The hierarchies described above are theorized to occur primarily in mammalian neocortex. In particular, neocortex is assumed to consist of a large number of columns (as surmised also by Mountcastle from anatomical and theoretical considerations). Each column is attuned to a particular feature at a given level in a hierarchy. It receives bottom-up inputs from lower levels, and top-down inputs from higher levels. (Other columns at the same level also feed into a given column, and serve mostly to inhibit the activiation exclusive representations.) When an input is recognized - that is, acceptable agreement is obtained between the bottom-up and top-down sources - a column generates outputs which in turn propagate to both lower and higher levels.
The memory-prediction framework explains a number of psychologically salient aspects of cognition.
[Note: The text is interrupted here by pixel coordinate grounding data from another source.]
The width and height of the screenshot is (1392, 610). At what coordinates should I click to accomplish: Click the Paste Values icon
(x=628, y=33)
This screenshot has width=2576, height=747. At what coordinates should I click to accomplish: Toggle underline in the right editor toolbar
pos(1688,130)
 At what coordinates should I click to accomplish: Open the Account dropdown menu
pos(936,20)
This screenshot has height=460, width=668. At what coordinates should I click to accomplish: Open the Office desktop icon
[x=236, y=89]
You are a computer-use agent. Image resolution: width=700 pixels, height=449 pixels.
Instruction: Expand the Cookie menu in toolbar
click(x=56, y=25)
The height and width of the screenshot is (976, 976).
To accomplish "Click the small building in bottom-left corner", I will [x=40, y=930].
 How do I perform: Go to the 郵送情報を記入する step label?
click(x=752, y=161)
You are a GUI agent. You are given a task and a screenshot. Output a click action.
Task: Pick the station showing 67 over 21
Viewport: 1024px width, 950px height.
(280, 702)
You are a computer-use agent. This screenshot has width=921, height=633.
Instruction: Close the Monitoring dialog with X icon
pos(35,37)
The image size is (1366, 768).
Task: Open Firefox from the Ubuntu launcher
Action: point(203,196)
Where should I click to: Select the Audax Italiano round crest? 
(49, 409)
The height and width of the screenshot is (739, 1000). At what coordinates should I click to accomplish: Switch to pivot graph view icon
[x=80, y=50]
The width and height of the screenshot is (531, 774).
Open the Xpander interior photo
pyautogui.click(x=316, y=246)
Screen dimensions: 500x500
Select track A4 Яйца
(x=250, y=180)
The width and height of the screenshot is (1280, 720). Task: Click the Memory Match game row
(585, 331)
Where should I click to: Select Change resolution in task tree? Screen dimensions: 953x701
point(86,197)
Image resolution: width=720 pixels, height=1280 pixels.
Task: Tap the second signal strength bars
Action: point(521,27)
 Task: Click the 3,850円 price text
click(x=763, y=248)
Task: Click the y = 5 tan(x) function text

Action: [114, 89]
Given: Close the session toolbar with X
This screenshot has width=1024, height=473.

For example, the ability of experts in any field to effortlessly analyze and remember complex problems within their field is a natural consequence of their formation of increasingly refined conceptual hierarchies. Also, the procession from 'perception' to 'understanding' is readily understandable as a result of the matching of top-down and bottom-up expectations. Mismatches, in contrast, generate the exquisite ability of biological cognition to detect unexpected perceptions and situations. (Deficiencies in this regard are a common characteristic of current approaches to artificial intelligence.)
Besides these subjectively satisfying explanations, the framework also makes a number of testable predictions. For example, the important role that prediction plays throughout the sensory hierarchies calls for anticipatory neural activity in certain cells throughout sensory cortex. In addition, cells that 'name' certain invariants should remain active throughout the presence of those invariants, even if the underlying inputs change. The predicted patterns of bottom-up and top-down activity - with former being more complex when expectations are not met - may be detectable, for example by functional magnetic resonance imaging (fMRI).
Although these predictions are not highly specific to the proposed theory, they are sufficiently unambiguous to make verification or rejection of its central tenets possible. See On Intelligence for details on the predictions and findings.
By design, the current theory builds on the work of numerous neurobiologists, and it may be argued that most of these ideas have already been proposed by researchers such as Grossberg and Mountcastle. On the other hand, the novel separation of the conceptual machinery of bidirectional processing and invariant recognition from the biological details of neural layers, columns and structures lays the foundation for abstract thinking about a wide range of cognitive processes.
The most significant limitation of this theory is its current lack of detail. For example, the concept of invariance plays a crucial role; Hawkins posits "name cells" for at least some of these invariants. ( See also Neural ensemble#Encoding for grandmother neurons which perform this type of function, and mirror neurons for a somatosensory system viewpoint. ) But it is far from obvious how to develop a mathematically rigorous definition, which will carry the required conceptual load across the domains presented by Hawkins. Similarly, a complete theory will require credible details on both the short-term dynamics and the learning processes that will enable the cortical layers to behave as advertised.